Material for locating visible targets

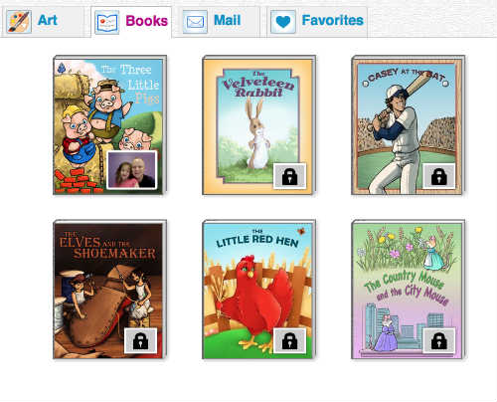This screenshot has height=402, width=497.
Task: Open The Three Little Pigs book
Action: 109,125
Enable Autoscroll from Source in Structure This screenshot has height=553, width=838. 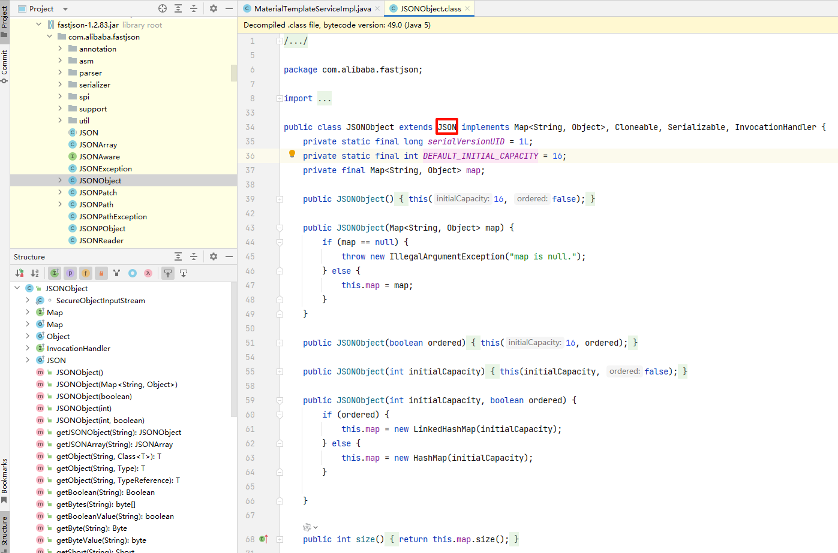184,273
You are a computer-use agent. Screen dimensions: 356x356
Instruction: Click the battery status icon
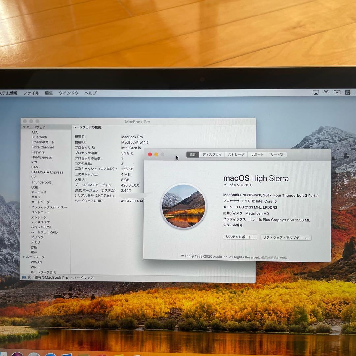click(337, 93)
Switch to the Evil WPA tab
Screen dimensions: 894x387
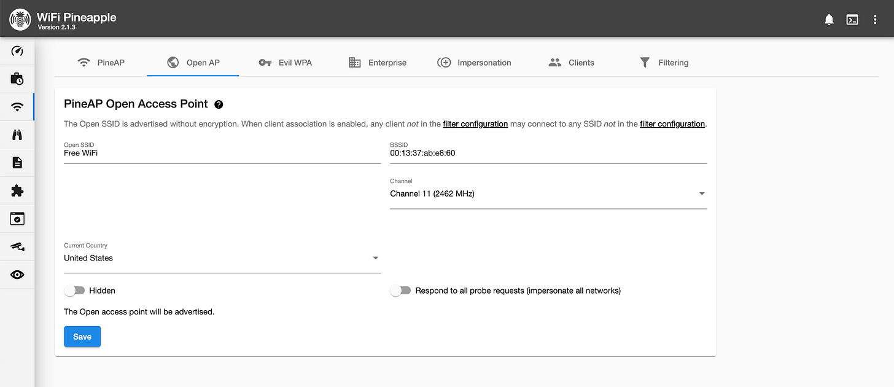pos(286,62)
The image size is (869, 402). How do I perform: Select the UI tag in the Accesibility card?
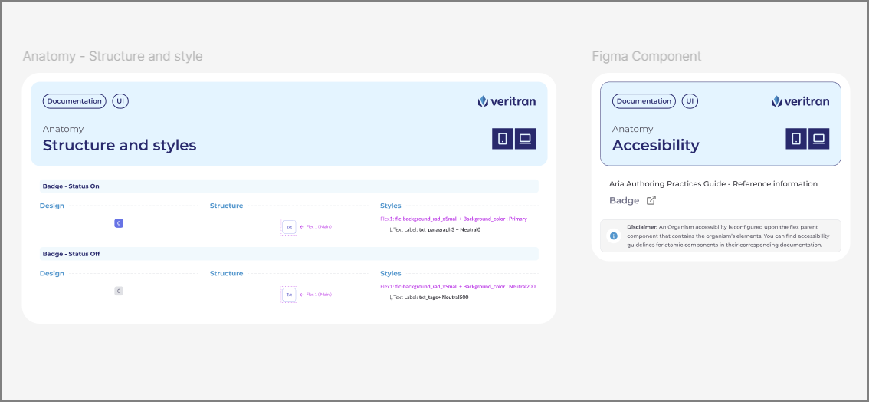tap(690, 101)
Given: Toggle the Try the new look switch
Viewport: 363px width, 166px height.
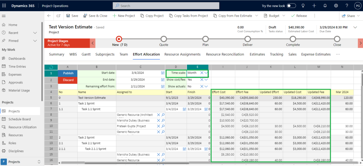Looking at the screenshot, I should [x=291, y=6].
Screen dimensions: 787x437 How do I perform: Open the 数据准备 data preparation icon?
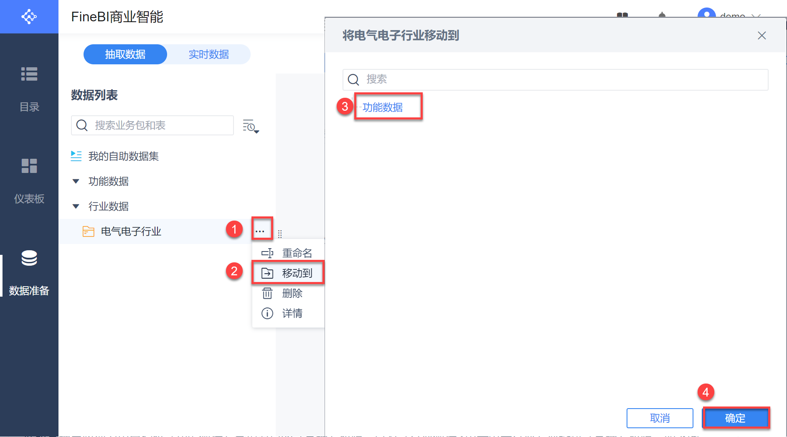click(x=29, y=258)
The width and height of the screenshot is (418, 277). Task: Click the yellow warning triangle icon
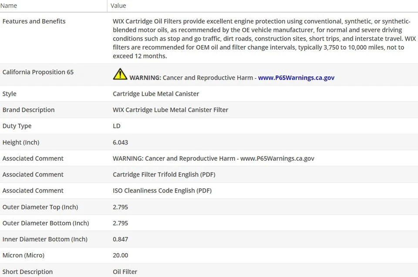coord(120,74)
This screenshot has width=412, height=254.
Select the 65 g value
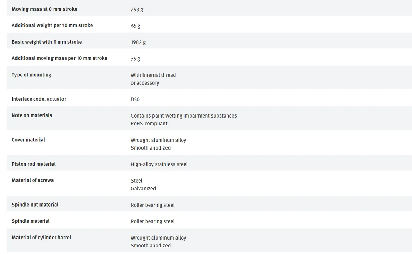(136, 26)
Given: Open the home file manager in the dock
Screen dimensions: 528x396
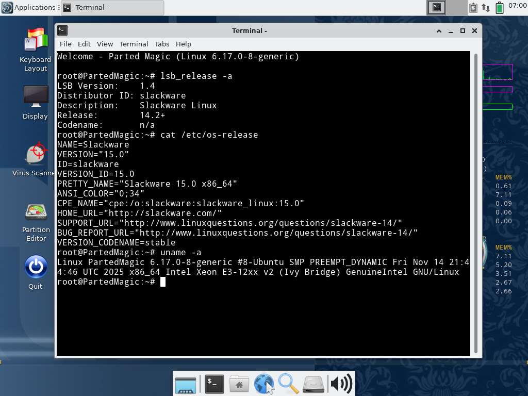Looking at the screenshot, I should 238,384.
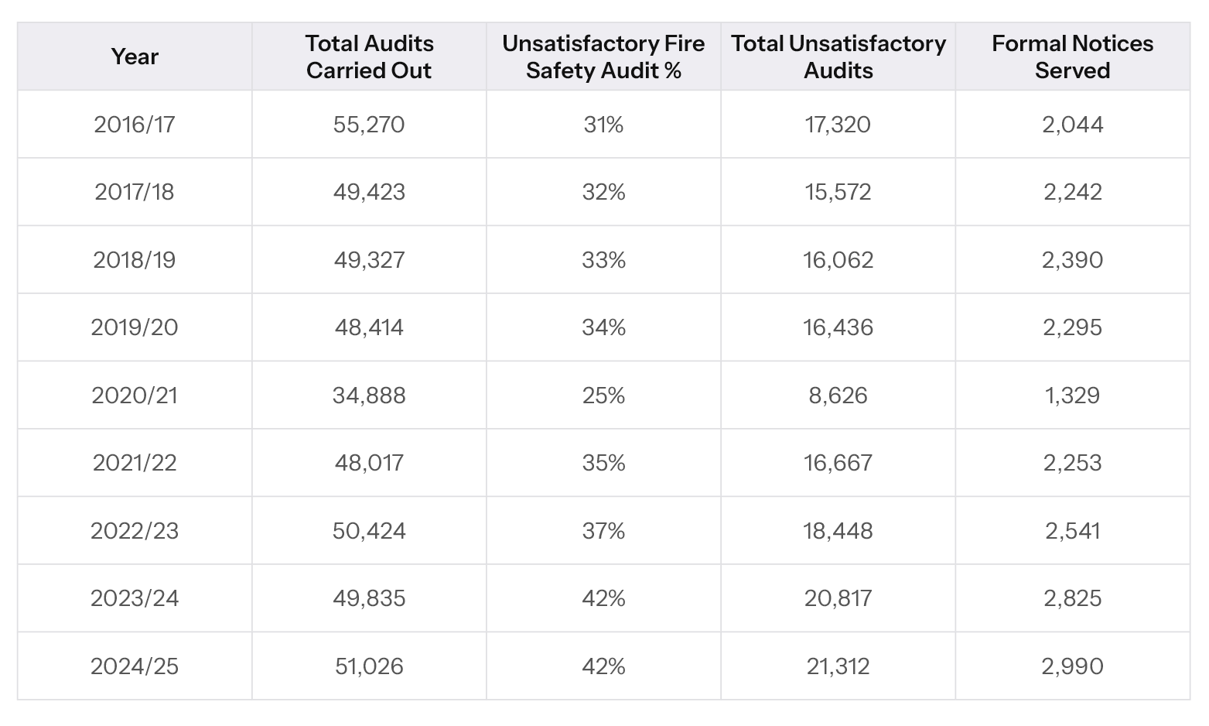Select the 2,390 formal notices cell
This screenshot has width=1209, height=726.
point(1072,260)

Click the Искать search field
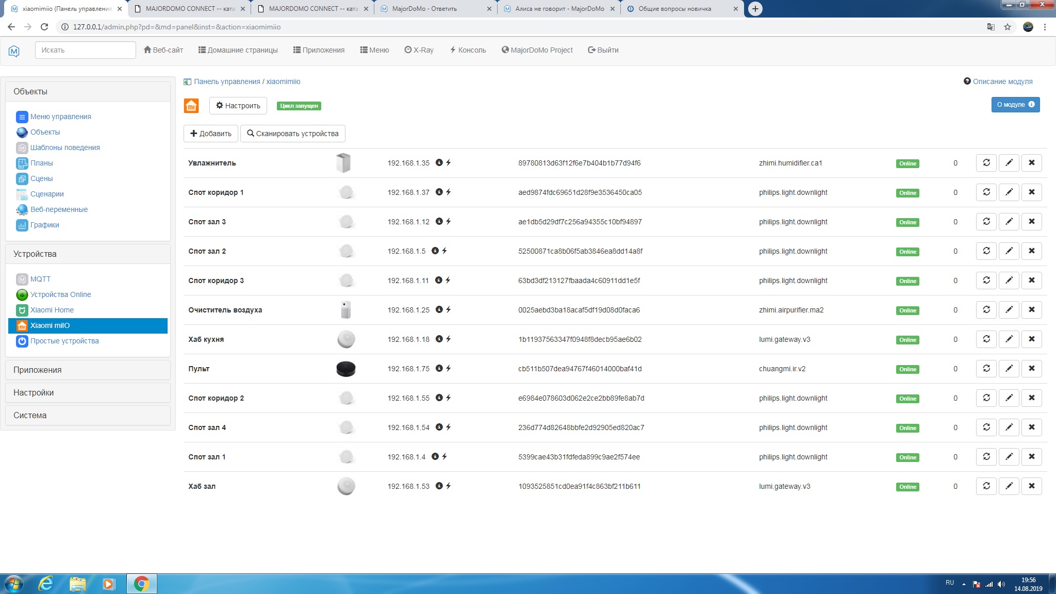point(85,50)
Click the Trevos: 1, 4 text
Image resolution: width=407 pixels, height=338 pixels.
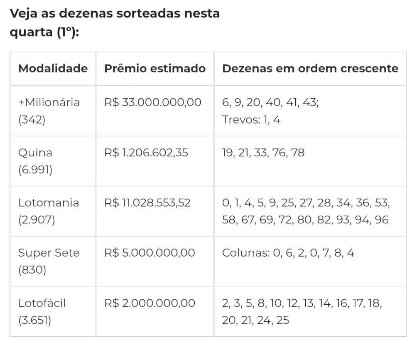tap(251, 120)
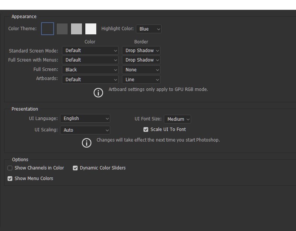Screen dimensions: 296x231
Task: Change the UI Font Size dropdown
Action: [177, 119]
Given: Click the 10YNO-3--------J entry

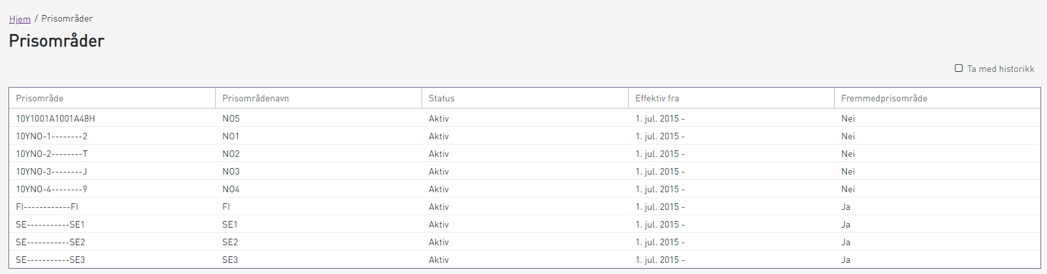Looking at the screenshot, I should tap(524, 171).
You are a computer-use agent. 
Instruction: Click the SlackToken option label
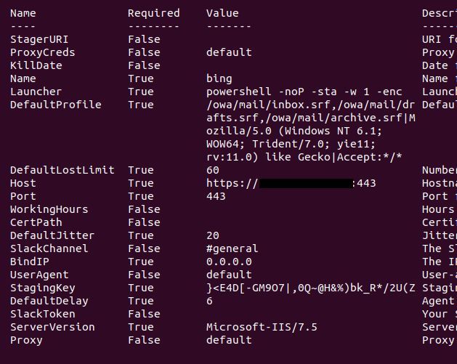coord(43,314)
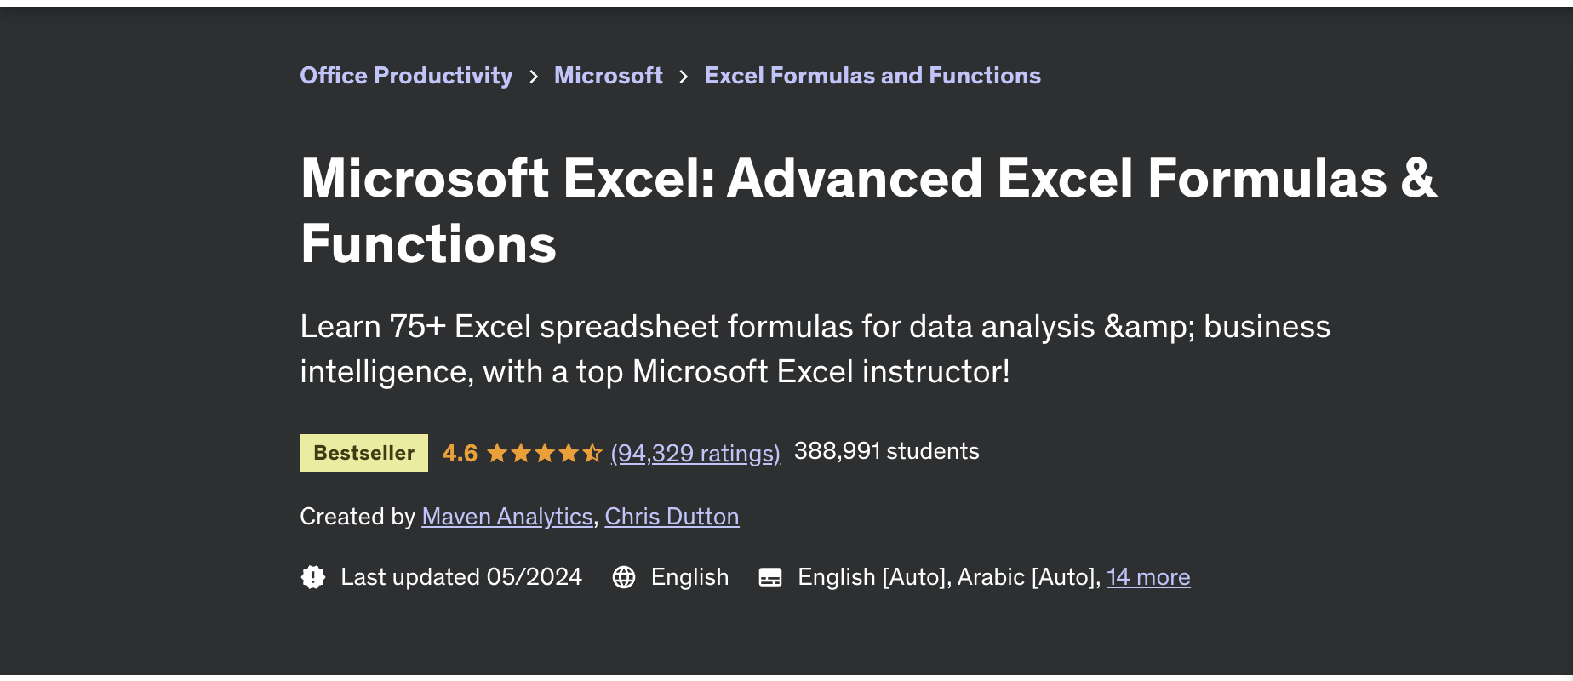Click the Bestseller badge

pyautogui.click(x=363, y=452)
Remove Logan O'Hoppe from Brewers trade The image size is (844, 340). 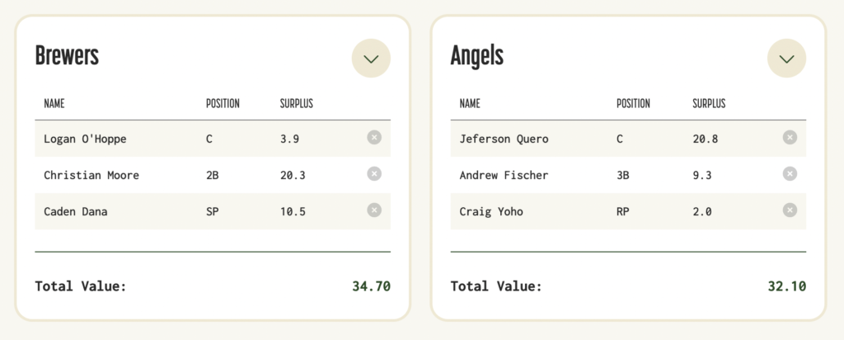[x=374, y=138]
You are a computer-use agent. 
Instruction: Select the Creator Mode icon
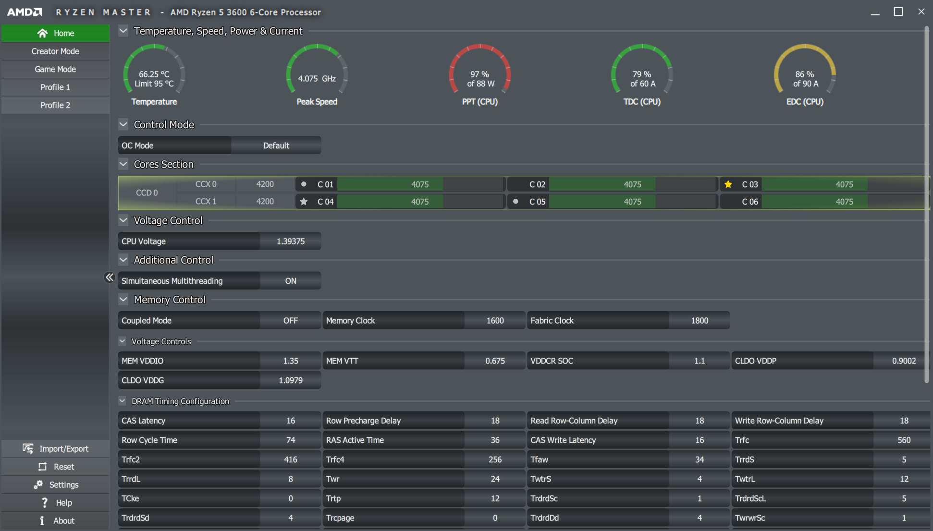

## BRIEF
Recast the material from the line with "The width and" to the line with "point(85,50)" as a Markdown table with the columns Row and Text, one numbered row per line, skipping blank lines and leaving out the pictures.

## PROBLEM SOLUTION
| Row | Text |
|---|---|
| 1 | The width and height of the screenshot is (418, 277). Task: Click the yellow warning triangle icon |
| 2 | coord(120,74) |
| 3 | This screenshot has width=412, height=254. |
| 4 | Select the 65 g value |
| 5 | (136, 26) |
| 6 | Given: Open the home file manager in the dock |
| 7 | Screen dimensions: 528x396 |
| 8 | Looking at the screenshot, I should 238,384. |
| 9 | Select the 2,390 formal notices cell |
| 10 | This screenshot has width=1209, height=726. |
| 11 | point(1072,260) |
| 12 | Click the Искать search field |
| 13 | point(85,50) |